Representation 이 실제로 뭔가

Representation 은 입력에 대해 task 에 중요한 것만 담은 vector 야. 좋은 word embedding space 에서는 man 과 king 이 가까이 있어 — network 가 royal term 들이 cluster 한다는 걸 배웠으니까. Vision encoder 에서 같은 강아지의 다른 각도 사진 두 장이 가까이 있어 — pixel-level identity 가 아니라 강아지 다움 을 배웠으니까.

Representation 은 modern AI 의 load-bearing idea 야. 강한 encoder — 이미지면 CLIP, 텍스트면 sentence-transformer, 오디오면 음성 모델 — 가 있으면 downstream task (classification, retrieval, clustering, recommendation) 는 위에 작은 head 만 올려서 풀 수 있어. 어려운 일은 representation 자체를 학습하는 거였지.

왜 이게 비용 효율적인가

Backbone pretrain 은 비싸 — 가장 큰 모델은 수백만 달러. 근데 한 번 만들어지면 새 task 의 marginal cost 는 작아: 라벨링된 예시 수천 개 모으고, backbone 을 freeze (또는 살짝 fine-tune) 하고, 위에 작은 classifier train. 두 명짜리 팀이 일주일 만에 쓸만한 이미지 분류기 ship 하는 방식이야.

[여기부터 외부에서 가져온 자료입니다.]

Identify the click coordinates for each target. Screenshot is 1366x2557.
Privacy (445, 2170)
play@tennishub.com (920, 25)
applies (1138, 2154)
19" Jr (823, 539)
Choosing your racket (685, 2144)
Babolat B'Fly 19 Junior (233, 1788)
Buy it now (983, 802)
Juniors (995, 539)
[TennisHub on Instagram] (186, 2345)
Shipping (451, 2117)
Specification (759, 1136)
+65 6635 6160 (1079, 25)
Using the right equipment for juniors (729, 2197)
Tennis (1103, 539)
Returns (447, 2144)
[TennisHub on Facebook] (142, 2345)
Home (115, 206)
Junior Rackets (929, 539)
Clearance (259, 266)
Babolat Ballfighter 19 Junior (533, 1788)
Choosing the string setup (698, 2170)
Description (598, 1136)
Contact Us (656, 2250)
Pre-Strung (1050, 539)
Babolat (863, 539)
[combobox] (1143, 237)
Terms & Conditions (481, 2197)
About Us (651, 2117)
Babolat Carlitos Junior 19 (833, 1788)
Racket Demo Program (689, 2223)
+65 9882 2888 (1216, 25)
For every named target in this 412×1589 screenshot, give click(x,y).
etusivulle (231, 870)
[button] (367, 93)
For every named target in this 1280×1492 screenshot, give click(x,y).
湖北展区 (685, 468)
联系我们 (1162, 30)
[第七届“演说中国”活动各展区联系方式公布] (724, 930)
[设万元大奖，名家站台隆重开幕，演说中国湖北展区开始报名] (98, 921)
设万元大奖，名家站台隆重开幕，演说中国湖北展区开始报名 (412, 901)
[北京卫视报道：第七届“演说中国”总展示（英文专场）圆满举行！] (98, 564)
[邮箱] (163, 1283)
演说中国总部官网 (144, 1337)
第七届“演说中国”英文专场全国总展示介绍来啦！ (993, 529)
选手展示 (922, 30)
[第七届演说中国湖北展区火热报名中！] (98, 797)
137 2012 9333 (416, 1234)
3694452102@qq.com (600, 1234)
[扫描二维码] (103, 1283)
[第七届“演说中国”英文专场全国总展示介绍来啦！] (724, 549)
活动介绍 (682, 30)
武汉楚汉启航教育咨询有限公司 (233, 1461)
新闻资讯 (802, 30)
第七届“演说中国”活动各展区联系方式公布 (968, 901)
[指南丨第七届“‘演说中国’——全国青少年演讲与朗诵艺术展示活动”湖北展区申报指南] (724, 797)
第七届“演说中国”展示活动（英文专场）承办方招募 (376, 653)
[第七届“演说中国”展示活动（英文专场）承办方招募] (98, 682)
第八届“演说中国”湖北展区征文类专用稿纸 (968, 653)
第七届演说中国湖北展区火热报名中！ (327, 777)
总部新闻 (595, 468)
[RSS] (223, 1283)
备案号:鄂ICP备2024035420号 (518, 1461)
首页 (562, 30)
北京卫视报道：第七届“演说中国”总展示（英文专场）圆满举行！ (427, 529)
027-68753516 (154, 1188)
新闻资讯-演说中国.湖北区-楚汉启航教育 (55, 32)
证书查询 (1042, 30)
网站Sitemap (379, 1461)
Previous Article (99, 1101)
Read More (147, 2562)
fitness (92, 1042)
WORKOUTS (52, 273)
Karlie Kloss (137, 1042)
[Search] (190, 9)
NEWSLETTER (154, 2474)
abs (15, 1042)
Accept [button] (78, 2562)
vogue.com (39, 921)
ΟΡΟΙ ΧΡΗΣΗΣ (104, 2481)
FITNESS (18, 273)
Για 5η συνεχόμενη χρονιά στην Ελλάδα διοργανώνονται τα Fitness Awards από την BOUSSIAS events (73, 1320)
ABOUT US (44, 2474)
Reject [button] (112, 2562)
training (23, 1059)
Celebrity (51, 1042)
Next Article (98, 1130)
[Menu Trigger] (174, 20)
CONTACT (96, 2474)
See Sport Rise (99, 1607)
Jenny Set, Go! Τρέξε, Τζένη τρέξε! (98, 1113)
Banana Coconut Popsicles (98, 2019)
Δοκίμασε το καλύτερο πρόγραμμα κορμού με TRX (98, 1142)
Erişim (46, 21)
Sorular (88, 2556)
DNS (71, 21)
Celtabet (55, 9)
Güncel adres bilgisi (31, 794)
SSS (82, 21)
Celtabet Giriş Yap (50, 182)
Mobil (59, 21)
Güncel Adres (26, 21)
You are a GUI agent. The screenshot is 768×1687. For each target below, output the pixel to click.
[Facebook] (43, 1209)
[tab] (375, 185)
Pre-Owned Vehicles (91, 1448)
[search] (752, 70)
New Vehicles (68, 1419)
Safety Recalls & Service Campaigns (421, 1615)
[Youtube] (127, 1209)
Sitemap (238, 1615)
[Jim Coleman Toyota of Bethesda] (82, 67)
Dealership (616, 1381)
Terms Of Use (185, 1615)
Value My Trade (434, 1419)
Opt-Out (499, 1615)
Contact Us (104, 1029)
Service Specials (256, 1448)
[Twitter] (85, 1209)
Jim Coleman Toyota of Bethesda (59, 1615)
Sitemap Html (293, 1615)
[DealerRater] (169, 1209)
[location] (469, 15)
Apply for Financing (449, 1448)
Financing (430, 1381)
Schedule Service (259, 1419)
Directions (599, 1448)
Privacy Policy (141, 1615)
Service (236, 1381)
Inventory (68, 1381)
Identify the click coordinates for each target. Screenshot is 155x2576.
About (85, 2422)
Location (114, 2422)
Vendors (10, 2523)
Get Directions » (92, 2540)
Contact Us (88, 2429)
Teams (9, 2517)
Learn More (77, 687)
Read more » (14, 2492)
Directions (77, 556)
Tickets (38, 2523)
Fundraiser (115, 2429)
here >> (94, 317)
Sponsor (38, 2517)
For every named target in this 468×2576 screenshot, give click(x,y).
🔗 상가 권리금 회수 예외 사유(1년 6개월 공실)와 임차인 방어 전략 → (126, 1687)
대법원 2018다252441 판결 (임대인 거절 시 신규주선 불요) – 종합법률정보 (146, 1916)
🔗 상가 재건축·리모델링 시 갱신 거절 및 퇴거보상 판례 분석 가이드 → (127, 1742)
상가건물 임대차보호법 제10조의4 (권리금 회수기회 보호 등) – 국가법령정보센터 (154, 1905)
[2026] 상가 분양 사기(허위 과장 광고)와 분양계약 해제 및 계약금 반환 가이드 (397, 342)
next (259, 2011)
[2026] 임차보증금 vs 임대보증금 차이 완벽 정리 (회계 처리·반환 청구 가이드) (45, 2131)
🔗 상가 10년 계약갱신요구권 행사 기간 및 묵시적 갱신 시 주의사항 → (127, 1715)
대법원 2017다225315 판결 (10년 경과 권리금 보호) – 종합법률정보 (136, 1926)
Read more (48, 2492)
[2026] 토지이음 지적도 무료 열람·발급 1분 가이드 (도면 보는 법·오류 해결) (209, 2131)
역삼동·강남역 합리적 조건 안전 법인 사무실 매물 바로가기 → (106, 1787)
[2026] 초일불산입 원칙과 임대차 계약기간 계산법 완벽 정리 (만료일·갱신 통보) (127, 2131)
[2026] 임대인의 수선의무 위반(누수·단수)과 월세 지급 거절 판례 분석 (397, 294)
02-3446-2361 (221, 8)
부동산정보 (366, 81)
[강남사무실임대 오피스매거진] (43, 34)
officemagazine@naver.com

원칙: '어떤 model 을 train 하지?' 보다 'task 에 어떤 representation 이 필요하지?' 를 먼저 물어. 요즘 큰 승리는 대부분 architecture 선택이 아니라 pretrained encoder 선택에서 나와.

Representation 은 training data 를 반영해

한 인종의 사진으로 face encoder 를 train 하면, 그 인종이 representation 의 중심에 가고 다른 인종은 가장자리로 밀려나. 2020 년 영어 뉴스로 pretrain 된 text encoder 는 2025 년 Reddit slang 에서 더 약하고, 한국어에서는 훨씬 더 약해. Encoder 가 뭐로 학습됐는지 아는 게 그걸 잘 쓰는 일의 일부야.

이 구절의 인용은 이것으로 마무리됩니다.